[Entries supplied Boundary: Start]

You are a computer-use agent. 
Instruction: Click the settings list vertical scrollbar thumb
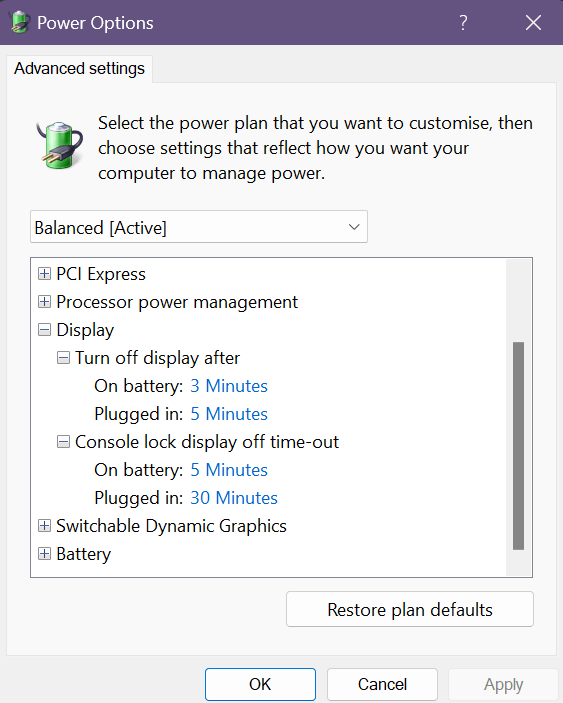click(519, 446)
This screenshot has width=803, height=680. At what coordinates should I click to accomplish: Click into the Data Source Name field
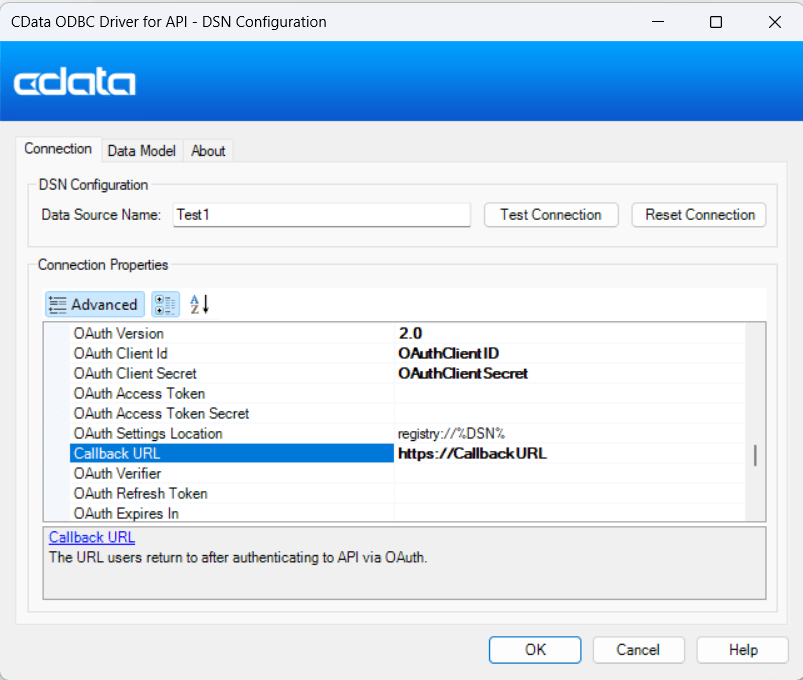[x=320, y=215]
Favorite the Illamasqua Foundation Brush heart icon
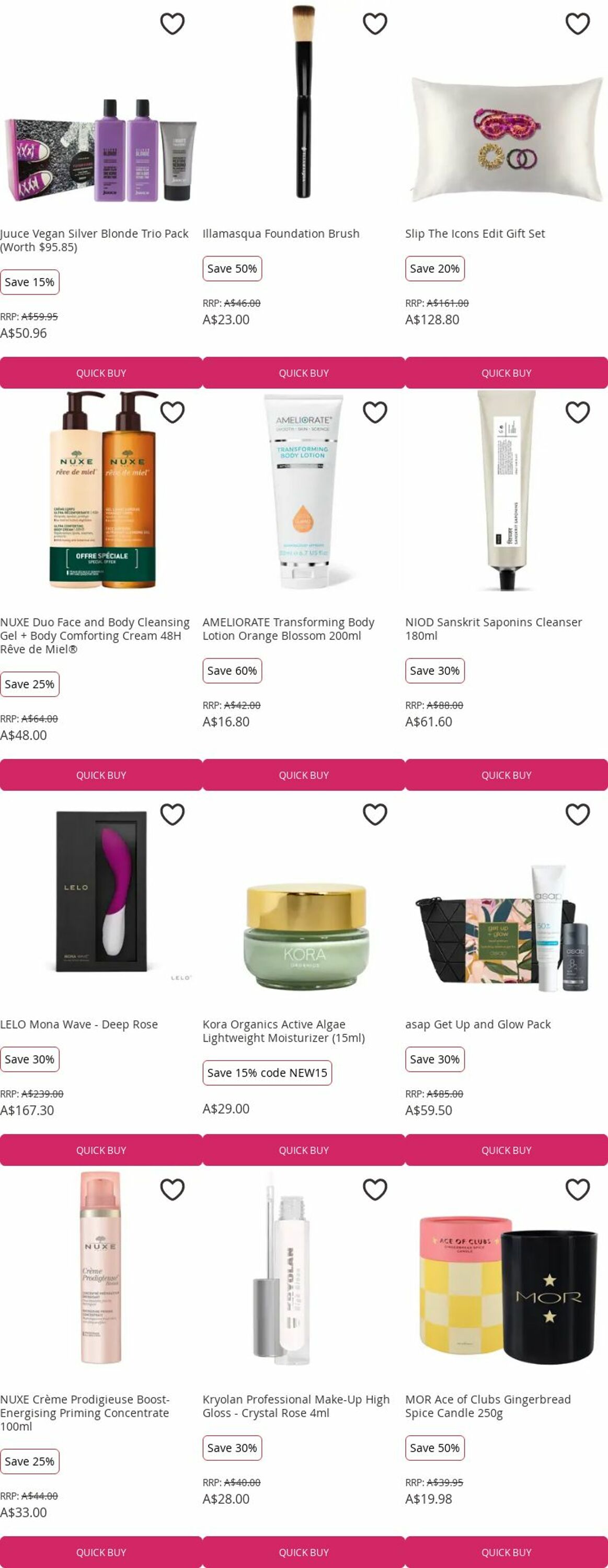 point(375,24)
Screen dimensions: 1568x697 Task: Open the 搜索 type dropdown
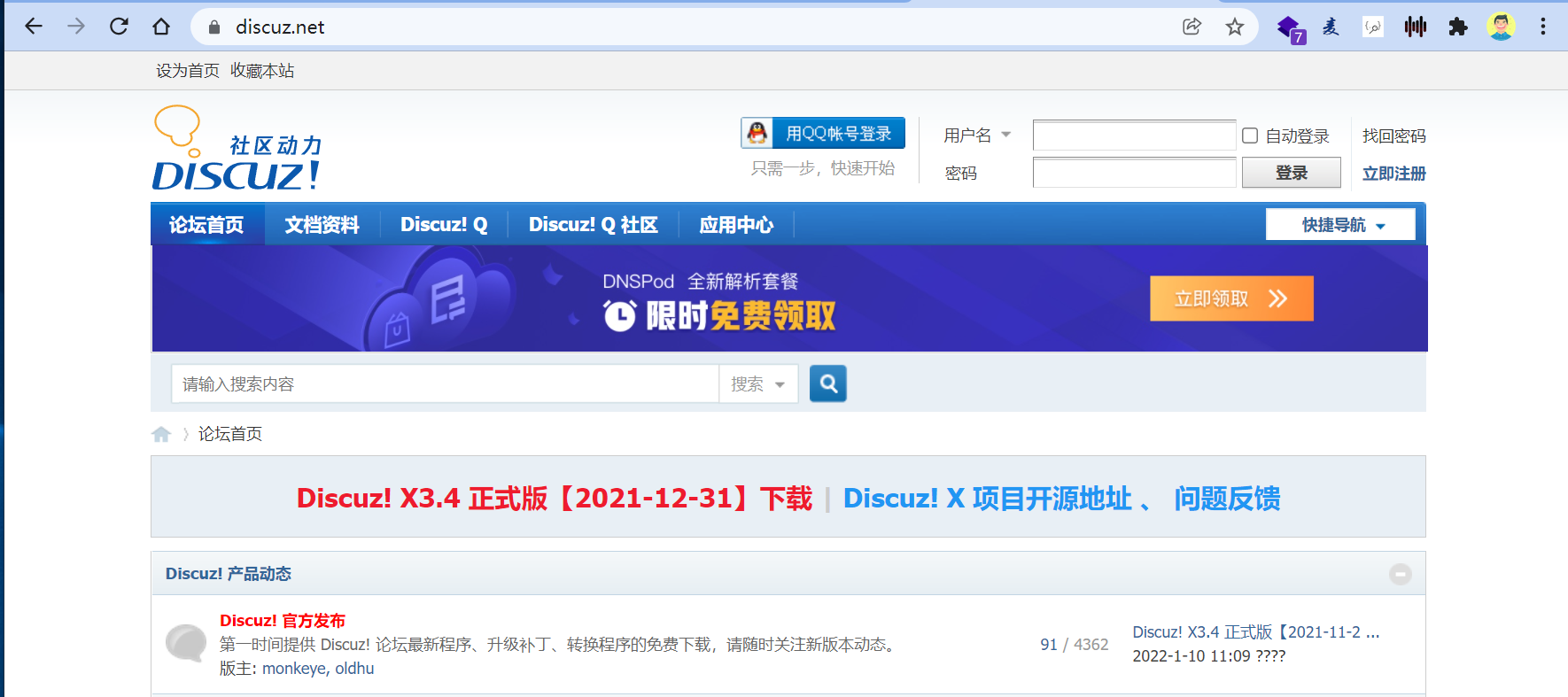tap(758, 384)
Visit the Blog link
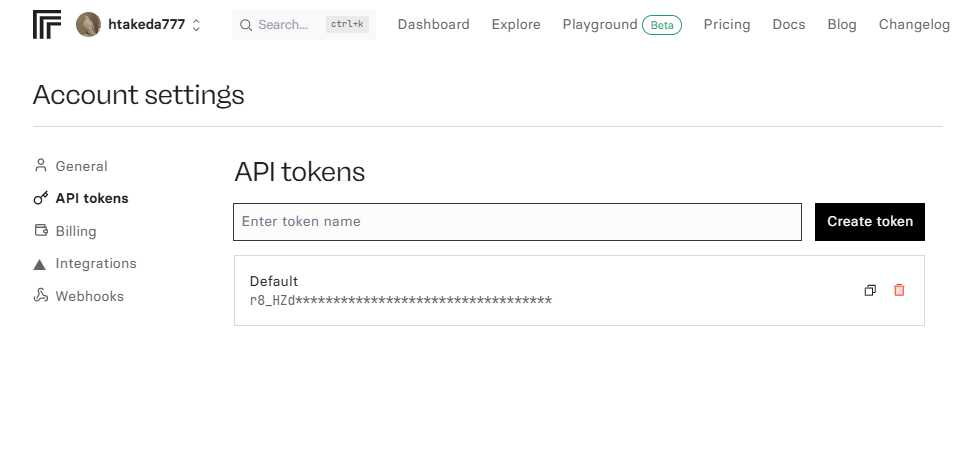The image size is (979, 461). pos(842,25)
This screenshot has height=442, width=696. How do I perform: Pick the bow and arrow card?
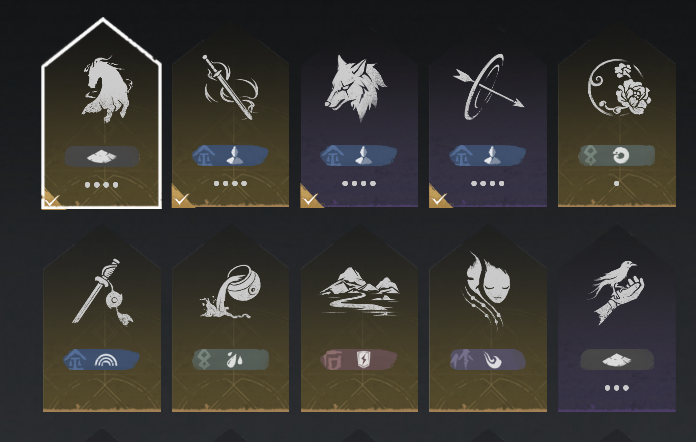488,115
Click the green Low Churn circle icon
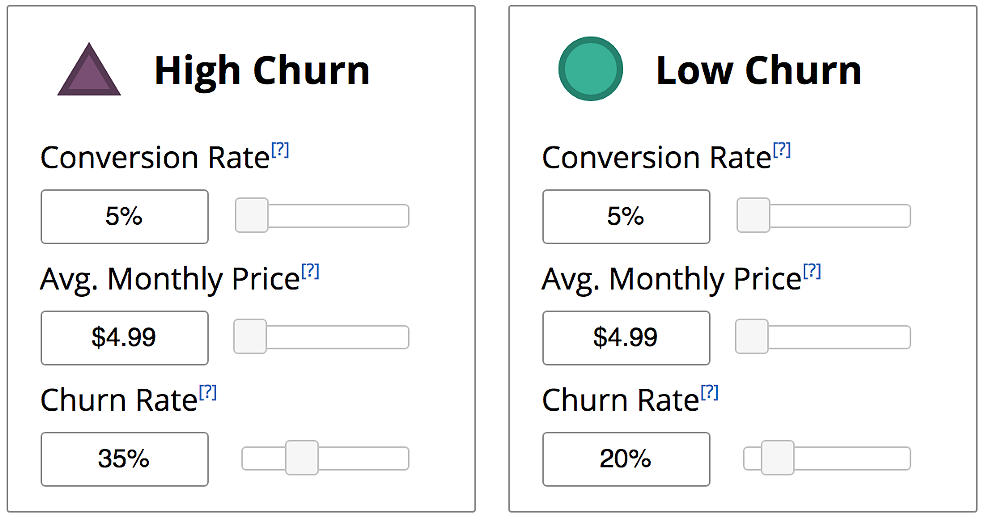 [591, 69]
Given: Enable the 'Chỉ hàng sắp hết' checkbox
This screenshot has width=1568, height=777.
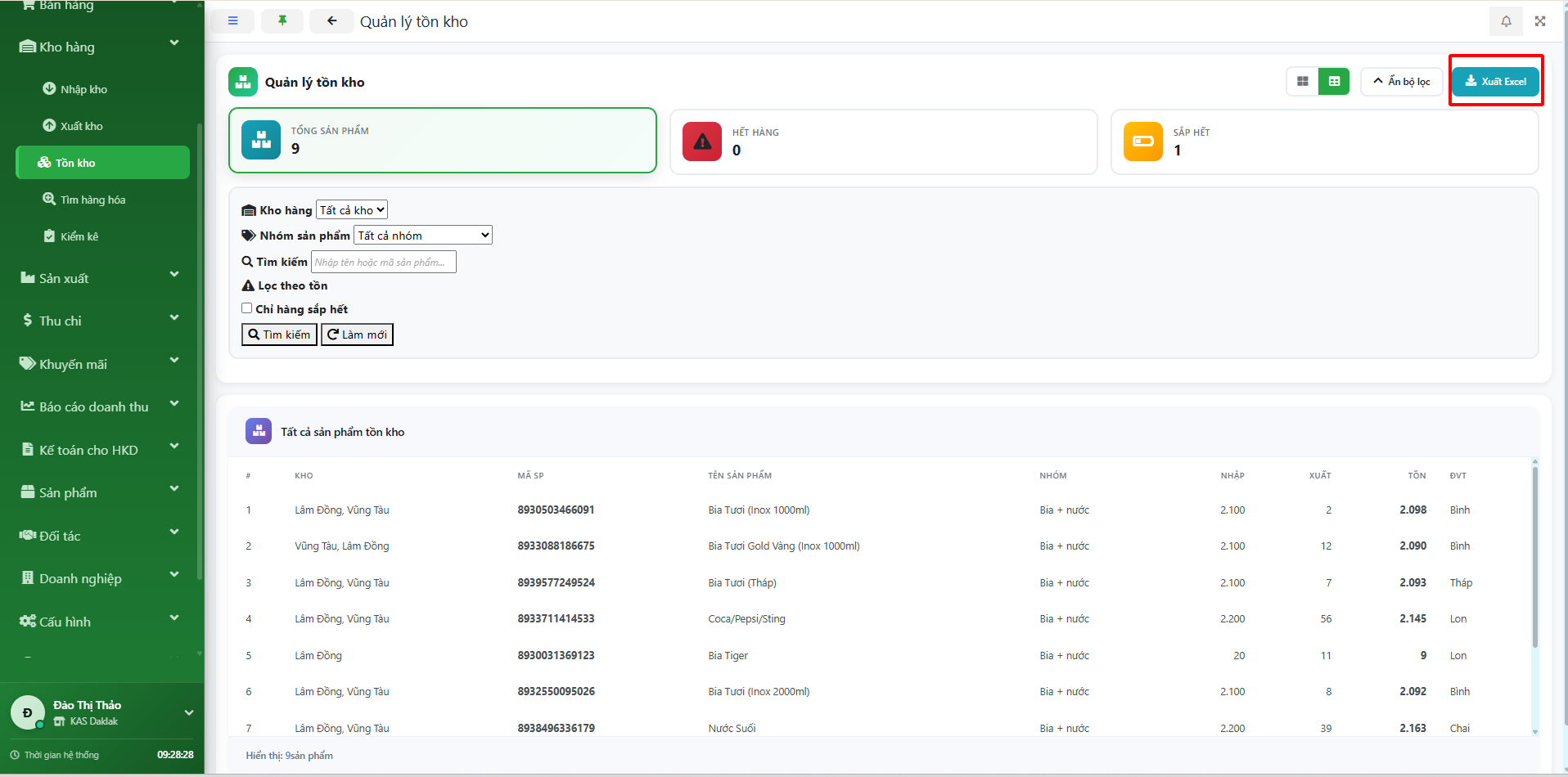Looking at the screenshot, I should (x=246, y=308).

[Entries supplied Boundary: End]

Activity.
Reproduce the full listing faithfully, but do not carry over any pictures.

Answer box.
You are a computer-use agent. 
Instruction: Click the settings list vertical scrollbar thumb
click(519, 446)
This screenshot has width=803, height=680. At what coordinates should I click to accomplish: Click into the Data Source Name field
[x=320, y=215]
Favorite the Illamasqua Foundation Brush heart icon
 point(375,24)
Screen dimensions: 1568x697 Task: Open the 搜索 type dropdown
tap(758, 384)
Visit the Blog link
The image size is (979, 461). pos(842,25)
This screenshot has height=442, width=696. How do I perform: Pick the bow and arrow card?
488,115
Click the green Low Churn circle icon
 [591, 69]
Given: Enable the 'Chỉ hàng sắp hết' checkbox
This screenshot has width=1568, height=777.
Looking at the screenshot, I should (x=246, y=308).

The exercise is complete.